METHODS: This novel one-step neurosphere growth and differentiation culture system, in 3D format (in the presence of GDNF, EGF, and FGF2), allows for ∼2-fold increase in neurosphere count in the derivation of enteric neurons with measurable action potentials.
CONCLUSIONS: Our method describes a novel, robust 3D culture of electrophysiologically active enteric neurons from adult myenteric neural stem and progenitor cells.
摘要:
背景:肠神经系统(ENS)由神经元组成,glia,和调节基本胃肠功能的神经祖细胞。高效肠神经元培养的进展将促进围绕ENS调节过程的发现,病理生理学,和治疗学。
方法:开发一个简单的,健壮,在支持神经生长和分化的3D基质中培养鼠肠神经球的一步法。
结果:从成年鼠小肠的整个长度分离的肌间神经丛细胞在7天内形成≥3000个神经球。到第4天,基质胶嵌入的神经球表现出大量表达Sox2,Sox10和Msi1的神经干细胞和祖细胞。到第5天,神经祖细胞标记Nestin在分化之前出现在神经球的周围。神经球产生大量的神经元和神经突,经微管蛋白βIII证实,PGP9.5,HuD/C,和NeuN免疫荧光,包括神经亚型Calretinin,Chat,分化8天后和nNOS。神经球内部和外部的单个神经元产生去极化诱导的动作电位,这些动作电位在钠通道阻滞剂存在下被抑制,河豚毒素.分化的神经球还含有有限数量的神经胶质和内皮细胞。

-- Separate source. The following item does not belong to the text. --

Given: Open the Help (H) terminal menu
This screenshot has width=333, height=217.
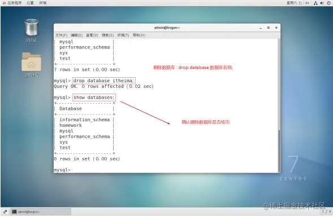Looking at the screenshot, I should [x=139, y=35].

方法:这种新颖的一步神经球生长和分化培养系统,3D格式(在GDNF存在的情况下,EGF,和FGF2),在具有可测量的动作电位的肠神经元的衍生中,允许神经球计数增加约2倍。
结论:我们的方法描述了一种新颖的,来自成人肌间神经干细胞和祖细胞的电生理活性肠神经元的强大3D培养。
方法:开发一个简单的,健壮,在支持神经生长和分化的3D基质中培养鼠肠神经球的一步法。
结果:从成年鼠小肠的整个长度分离的肌间神经丛细胞在7天内形成≥3000个神经球。到第4天,基质胶嵌入的神经球表现出大量表达Sox2,Sox10和Msi1的神经干细胞和祖细胞。到第5天,神经祖细胞标记Nestin在分化之前出现在神经球的周围。神经球产生大量的神经元和神经突,经微管蛋白βIII证实,PGP9.5,HuD/C,和NeuN免疫荧光,包括神经亚型Calretinin,Chat,分化8天后和nNOS。神经球内部和外部的单个神经元产生去极化诱导的动作电位,这些动作电位在钠通道阻滞剂存在下被抑制,河豚毒素.分化的神经球还含有有限数量的神经胶质和内皮细胞。
方法:这种新颖的一步神经球生长和分化培养系统,3D格式(在GDNF存在的情况下,EGF,和FGF2),在具有可测量的动作电位的肠神经元的衍生中,允许神经球计数增加约2倍。
结论:我们的方法描述了一种新颖的,来自成人肌间神经干细胞和祖细胞的电生理活性肠神经元的强大3D培养。